The Hive ransomware group has altered its programming language upon researchers noticing how they used Golang for their old ransomware variants and then shifted to the Rust model for their latest variants.
Researchers said the most significant update of the threat group is using a more complex encryption method. The malware variant utilises string encryption that can make the payload more elusive.
Additionally, the strings stay in the [.]rdata section and are decrypted during the operation of XORing with constants. Another notable aspect of the new Hive ransomware strain includes utilising an Elliptic Curve Diffie-Hellman with XChaCha20-Poly1305 and Curve25519 algorithms to encrypt files.
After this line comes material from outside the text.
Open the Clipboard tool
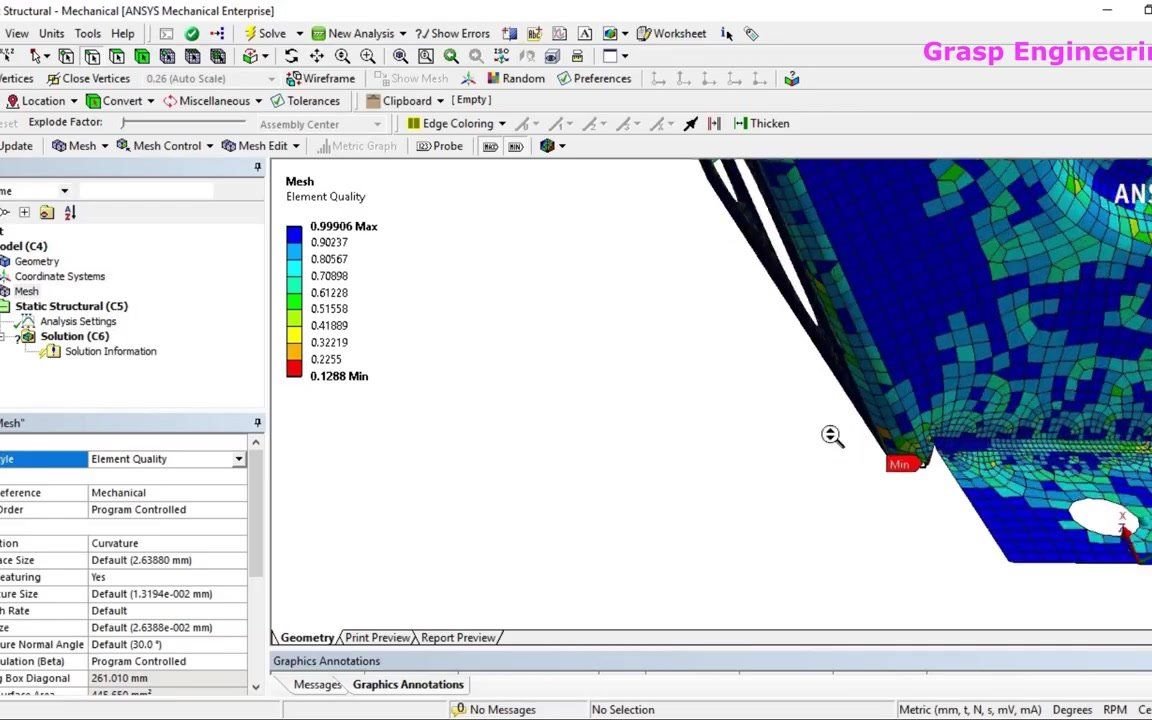The width and height of the screenshot is (1152, 720). 407,100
Furthermore, there is also a change in the ransom note deployed by the Hive operators since the new version refers to the [.]key files. These files also have a new file name convention and include a sentence regarding virtual devices.
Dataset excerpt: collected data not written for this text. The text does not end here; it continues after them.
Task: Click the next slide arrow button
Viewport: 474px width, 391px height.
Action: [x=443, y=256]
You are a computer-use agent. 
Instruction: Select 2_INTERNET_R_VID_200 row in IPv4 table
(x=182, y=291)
Hive found several advantages in altering its programming language, which is why it switched to the Rust model.
Hive ransomware is not the first ransomware group coded in Rust since BlackCat has been a pioneer entity that tried the language. Researchers indicated that the Rust language offers the threat actors several advantages such as memory, data type, and threat safety. It also sports the features of competent cryptographic libraries and reverses engineering difficulty.
Recent reports revealed that the Hive ransomware group had been actively targeting countries such as the United States, the United Kingdom, and Germany. The group and other entities have targeted more than 500 entities, such as manufacturing, small-scale businesses, and software development, between March 2021 and March 2022.
The monitored campaigns followed a chain pattern that included infecting the corporate network, deploying malware, removing shadow copies, deleting backups, and completing their objectives.
Users can counteract the strategies utilised by the newly discovered Hive ransomware strain by employing or adopting security considerations. Experts recommend that organisations include the IoCs in their reports to examine the existence of such threats in the wild and access potential intrusion.